MAXI ICA Stormarknad — Hypermarkets with a full range of groceries as well as fashions, homewares, entertainment and consumer electronics. Smaller stores do not offer the fashion and electronics ranges, while the largest stores also have a DIY and gardening department.

Each store is owned and operated separately, but operations are coordinated within the group. All feature ICA brand products.

During 2009, ICA Sverige AB had sales of 59 billion SEK (excluding VAT). A major ICA location is in Västerås, where they have a logistics center.

Since December 2001, ICA has run a series of television commercials featuring the staff and customers of a fictional ICA store.
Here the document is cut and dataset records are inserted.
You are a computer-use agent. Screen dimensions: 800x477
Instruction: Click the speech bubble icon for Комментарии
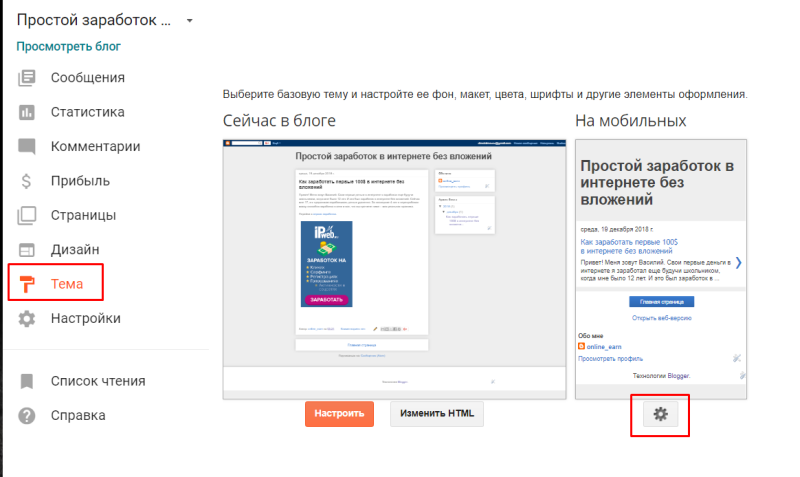pyautogui.click(x=27, y=146)
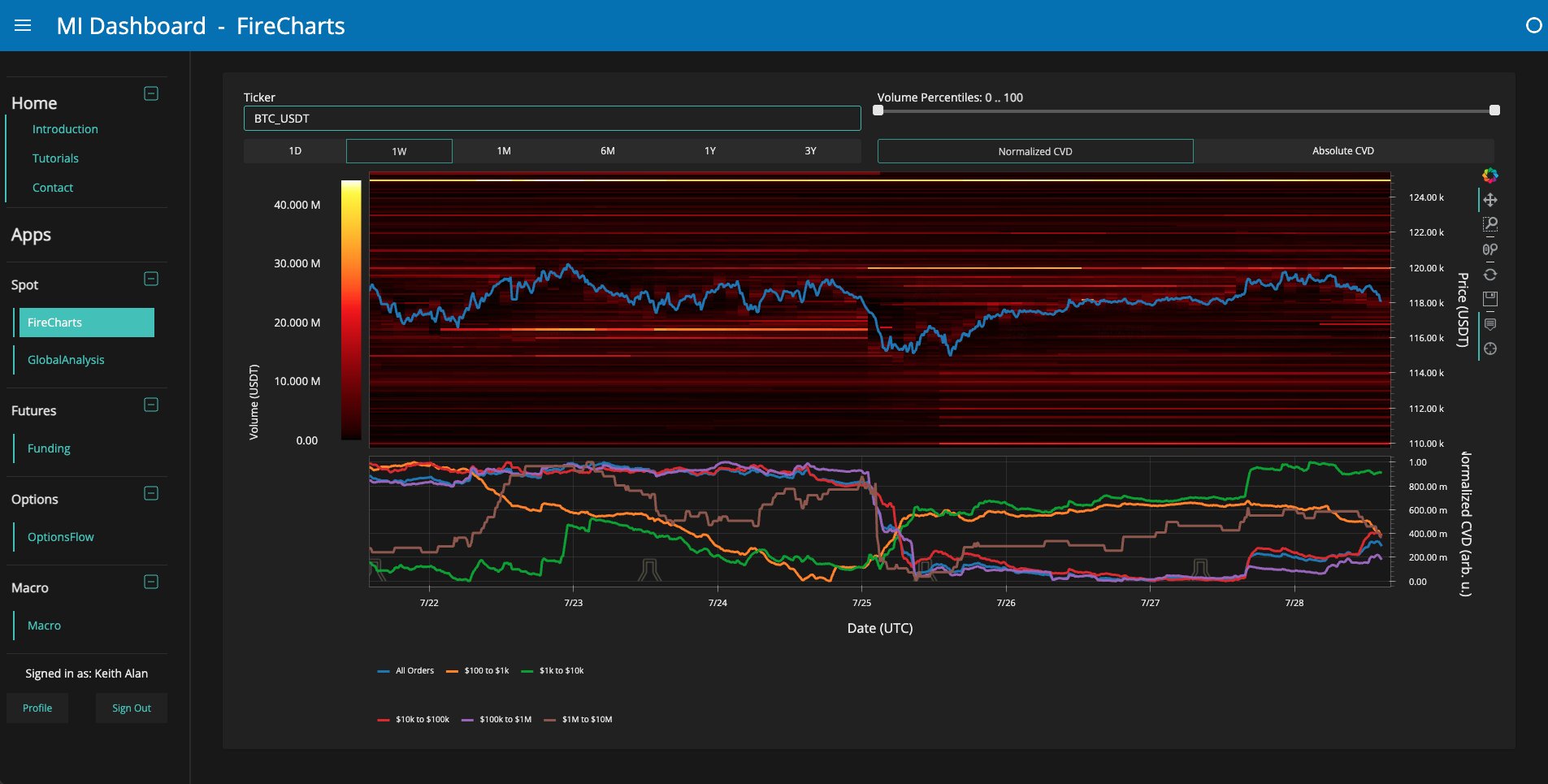The width and height of the screenshot is (1548, 784).
Task: Click the Ticker input field BTC_USDT
Action: [552, 119]
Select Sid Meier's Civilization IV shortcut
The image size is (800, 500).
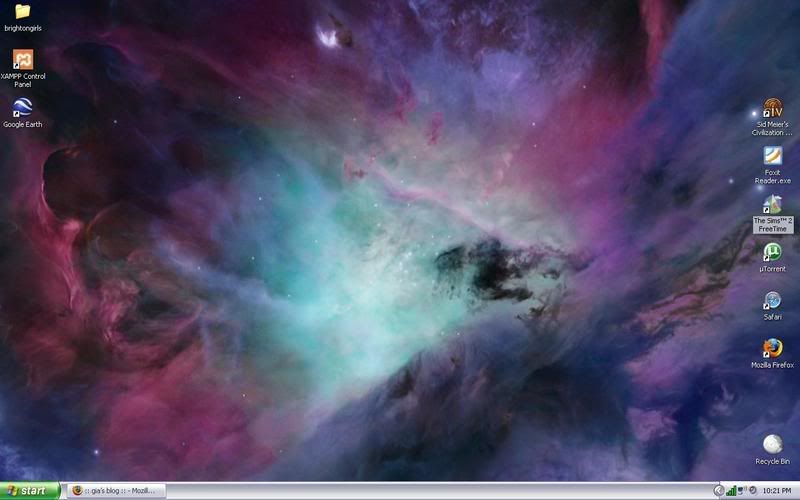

As of Mid January 2015 512 commercials have aired. Since 2007 it is listed at the Guinness World Records as the longest running television advertising drama.

In 2021, ICA opened its first automated online groceries warehouse in Brunna, outside Stockholm, to deliver grocery shops to customers. The warehouse uses technology powered by Ocado Group.

ICA meat repackaging controversy

In December 2007, a meat repackaging fraud scheme was revealed when a whistleblower spoke to Sveriges Television's flagship investigative programme Uppdrag granskning. Hans Hallén, a former quality control manager for the supermarket chain, revealed that the company was aware that meat was being illegally repackaged as early as 2003. Hallén, who monitored ICA stores in southern Sweden 2003–2005, said he informed the company's managers of the practices. According to Hallén, many stores engaged in practices such as repackaging meat to change the expiry date.

ICA Offers 
ICA Sweden's industries have a large number of stores in which and each is offered weekly offers that provide opportunities for customers to buy cheaper goods online or in physical stores. Each can also offer some extra specific items in the store, depending on their own policy.

Apotek Hjärtat 
ICA Gruppen owns the pharmacy shop chain Apotek Hjärtat, which ICA purchased in 2014. Apotek Hjärtat has 390 shops in Sweden.

Norway
ICA Norge AS runs about 600 stores in Norway as of 2009. Store sales were at approximately 21 billion SEK (excluding VAT). Formerly known as Hakongruppen and owned by Stein Erik Hagen, it operated solely RIMI discount stores until ICA bought the chain, and transformed many of the stores to the ICA brand. After the take-over ICA has been losing market shares in Norway. ICA Norway is divided into four different stores:
 Matkroken
 ICA Nær (closed 2014)
 ICA Supermarked (closed 2015/2016) 
 ICA Maxi (closed 2012)
 RIMI (a chain of food stores)
In 2014 ICA stores was sold to Coop Norge. ICA Supermarked was changed to Coop Xtra and Coop Prix.

Rimi Baltic 
ICA's wholly owned subsidiary Rimi Baltic operates discount stores, supermarkets and hypermarkets across Estonia, Latvia and Lithuania.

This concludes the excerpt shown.